### SUPPLIED MATERIAL
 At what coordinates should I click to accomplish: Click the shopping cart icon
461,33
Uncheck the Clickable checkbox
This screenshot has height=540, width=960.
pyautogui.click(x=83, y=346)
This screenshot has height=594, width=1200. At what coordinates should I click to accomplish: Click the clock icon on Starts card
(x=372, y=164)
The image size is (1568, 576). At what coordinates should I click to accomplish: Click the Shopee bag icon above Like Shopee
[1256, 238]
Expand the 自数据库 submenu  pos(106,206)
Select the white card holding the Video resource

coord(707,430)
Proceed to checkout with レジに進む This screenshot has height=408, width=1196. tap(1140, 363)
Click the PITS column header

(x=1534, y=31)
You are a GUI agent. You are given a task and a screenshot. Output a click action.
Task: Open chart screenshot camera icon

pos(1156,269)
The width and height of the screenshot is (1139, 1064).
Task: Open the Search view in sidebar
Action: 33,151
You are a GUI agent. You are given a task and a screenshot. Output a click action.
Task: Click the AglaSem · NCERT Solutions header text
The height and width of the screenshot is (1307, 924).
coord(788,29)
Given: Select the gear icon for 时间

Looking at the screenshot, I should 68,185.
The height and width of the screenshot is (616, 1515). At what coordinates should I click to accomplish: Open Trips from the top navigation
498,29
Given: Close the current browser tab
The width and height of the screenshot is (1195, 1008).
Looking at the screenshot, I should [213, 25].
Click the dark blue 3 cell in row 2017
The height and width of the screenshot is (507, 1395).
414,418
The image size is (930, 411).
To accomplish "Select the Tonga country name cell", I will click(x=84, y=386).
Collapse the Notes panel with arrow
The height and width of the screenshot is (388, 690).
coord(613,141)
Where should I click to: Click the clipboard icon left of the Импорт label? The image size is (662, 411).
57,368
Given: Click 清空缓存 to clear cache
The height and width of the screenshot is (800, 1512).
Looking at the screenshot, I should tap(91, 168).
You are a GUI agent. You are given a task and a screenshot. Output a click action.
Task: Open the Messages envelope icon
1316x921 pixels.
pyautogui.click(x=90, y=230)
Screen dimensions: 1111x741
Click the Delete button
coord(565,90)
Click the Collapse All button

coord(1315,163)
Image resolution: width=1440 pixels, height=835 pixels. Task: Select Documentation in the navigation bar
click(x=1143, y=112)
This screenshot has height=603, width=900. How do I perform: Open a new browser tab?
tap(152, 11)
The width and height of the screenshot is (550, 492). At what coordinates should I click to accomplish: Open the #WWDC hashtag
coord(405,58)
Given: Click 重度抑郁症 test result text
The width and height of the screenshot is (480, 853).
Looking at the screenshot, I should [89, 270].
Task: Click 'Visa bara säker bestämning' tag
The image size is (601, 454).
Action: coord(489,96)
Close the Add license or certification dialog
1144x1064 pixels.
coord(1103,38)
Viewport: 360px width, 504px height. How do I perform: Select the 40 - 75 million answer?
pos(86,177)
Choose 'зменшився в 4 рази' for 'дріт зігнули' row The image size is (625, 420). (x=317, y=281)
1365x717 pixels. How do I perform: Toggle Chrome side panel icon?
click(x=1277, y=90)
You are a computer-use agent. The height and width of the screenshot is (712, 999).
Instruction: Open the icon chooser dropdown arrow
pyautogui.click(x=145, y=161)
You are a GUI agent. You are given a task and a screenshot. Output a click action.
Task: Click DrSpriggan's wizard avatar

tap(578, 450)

### ABOUT THIS TASK
Nothing in the material may change; reproduce it all.

### ANSWER TO THIS TASK
 At what coordinates should I click to accomplish: Click the shopping cart icon
461,33
Uncheck the Clickable checkbox
This screenshot has height=540, width=960.
pyautogui.click(x=83, y=346)
This screenshot has height=594, width=1200. At what coordinates should I click to accomplish: Click the clock icon on Starts card
(x=372, y=164)
The image size is (1568, 576). At what coordinates should I click to accomplish: Click the Shopee bag icon above Like Shopee
[1256, 238]
Expand the 自数据库 submenu  pos(106,206)
Select the white card holding the Video resource

coord(707,430)
Proceed to checkout with レジに進む This screenshot has height=408, width=1196. tap(1140, 363)
Click the PITS column header

(x=1534, y=31)
You are a GUI agent. You are given a task and a screenshot. Output a click action.
Task: Open chart screenshot camera icon

pos(1156,269)
The width and height of the screenshot is (1139, 1064).
Task: Open the Search view in sidebar
Action: 33,151
You are a GUI agent. You are given a task and a screenshot. Output a click action.
Task: Click the AglaSem · NCERT Solutions header text
The height and width of the screenshot is (1307, 924).
coord(788,29)
Given: Select the gear icon for 时间

Looking at the screenshot, I should 68,185.
The height and width of the screenshot is (616, 1515). At what coordinates should I click to accomplish: Open Trips from the top navigation
498,29
Given: Close the current browser tab
The width and height of the screenshot is (1195, 1008).
Looking at the screenshot, I should [213, 25].
Click the dark blue 3 cell in row 2017
The height and width of the screenshot is (507, 1395).
414,418
The image size is (930, 411).
To accomplish "Select the Tonga country name cell", I will click(x=84, y=386).
Collapse the Notes panel with arrow
The height and width of the screenshot is (388, 690).
coord(613,141)
Where should I click to: Click the clipboard icon left of the Импорт label? The image size is (662, 411).
57,368
Given: Click 清空缓存 to clear cache
The height and width of the screenshot is (800, 1512).
Looking at the screenshot, I should tap(91, 168).
You are a GUI agent. You are given a task and a screenshot. Output a click action.
Task: Open the Messages envelope icon
1316x921 pixels.
pyautogui.click(x=90, y=230)
Screen dimensions: 1111x741
Click the Delete button
coord(565,90)
Click the Collapse All button

coord(1315,163)
Image resolution: width=1440 pixels, height=835 pixels. Task: Select Documentation in the navigation bar
click(x=1143, y=112)
This screenshot has height=603, width=900. How do I perform: Open a new browser tab?
tap(152, 11)
The width and height of the screenshot is (550, 492). At what coordinates should I click to accomplish: Open the #WWDC hashtag
coord(405,58)
Given: Click 重度抑郁症 test result text
The width and height of the screenshot is (480, 853).
Looking at the screenshot, I should [89, 270].
Task: Click 'Visa bara säker bestämning' tag
The image size is (601, 454).
Action: coord(489,96)
Close the Add license or certification dialog
1144x1064 pixels.
coord(1103,38)
Viewport: 360px width, 504px height. How do I perform: Select the 40 - 75 million answer?
pos(86,177)
Choose 'зменшився в 4 рази' for 'дріт зігнули' row The image size is (625, 420). (x=317, y=281)
1365x717 pixels. How do I perform: Toggle Chrome side panel icon?
click(x=1277, y=90)
You are a computer-use agent. The height and width of the screenshot is (712, 999).
Instruction: Open the icon chooser dropdown arrow
pyautogui.click(x=145, y=161)
You are a GUI agent. You are given a task and a screenshot. Output a click action.
Task: Click DrSpriggan's wizard avatar

tap(578, 450)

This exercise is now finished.